No one's crying "free all the murderers." Life in prison keeps us just as safe. It also has an added advantage: the wrongly accused can be released in the event of a mistake. Society can attempt restitution to the wrongly imprisoned. But a mistaken death is permanent. Don't think it can happen? It happened to five people in Chicago at the early part of the century. They were falsely accused of throwing a bomb at police officers at a union rally. They never through the bomb. But Chicago felt it could do with five less communists. It's funny to me that conservatives most vehemently support the detach penalty. The supposed champions of small government and tort reform actually have faith that the courts and lawyers are infallible and will not put a single innocent to death.

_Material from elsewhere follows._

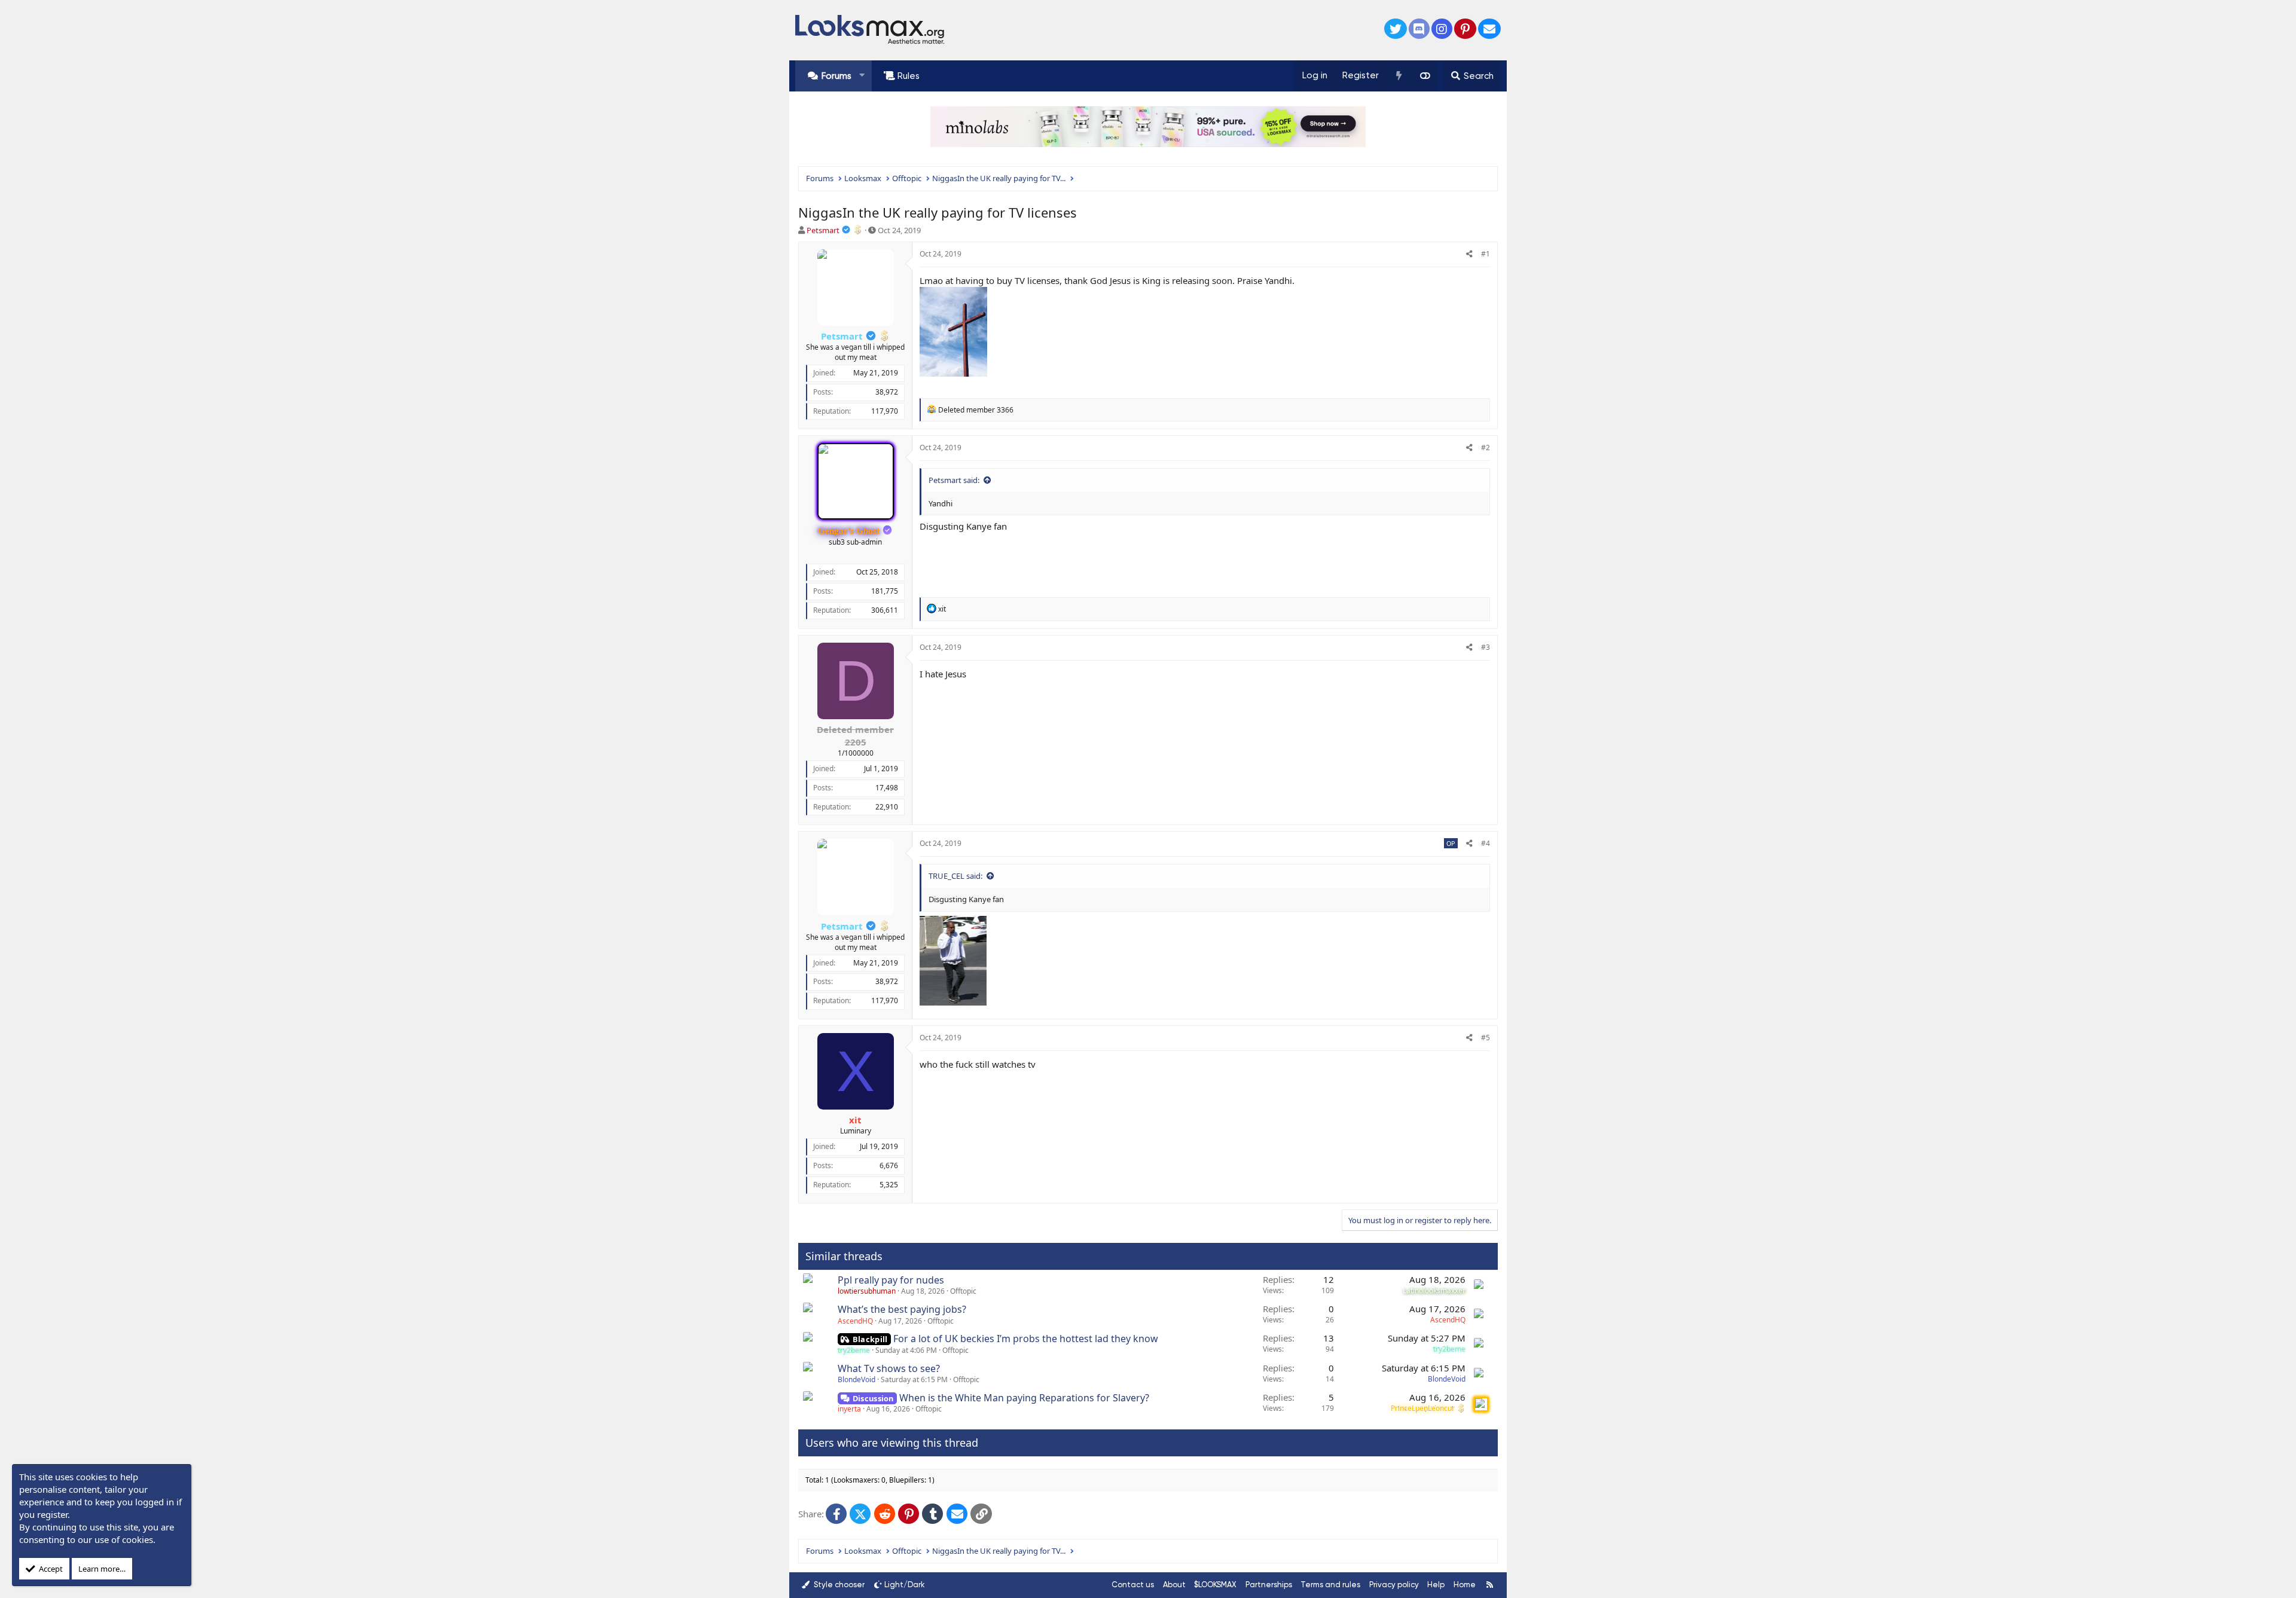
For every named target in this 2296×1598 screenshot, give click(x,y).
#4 (1485, 843)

We've had two major debates over the death penalty in the last year. First was Tim McVeigh. Then, Karla Faye Tucker. The debates ended with a scheduled execution, and one carried out.

Both were bad cases to base this argument on. McVeigh faced the anger of an entire nation, an anger which stifled any meaningful exchange of moral ideas. The Tucker case raised the issues of gender and religious conversion. History has taught us that women kill, and so do Christians. We debated the fairer sex and word of God while missing the essential question: should our society kill it's own?

We learned to hide things as children. A throw rug over some spilled punch, a book in front of a broken statue. Death is the ultimate hiding place. When we don't want to admit responsibility for creating a society which has produced murderers, we hide them. We put them where they will never be seen again.

I just don't feel any better over this. So I wonder why we do it, and how it really benefits the living.

Despite his entreaties, Michael Maiello is still ambivalent about laying waste to rats in the attic.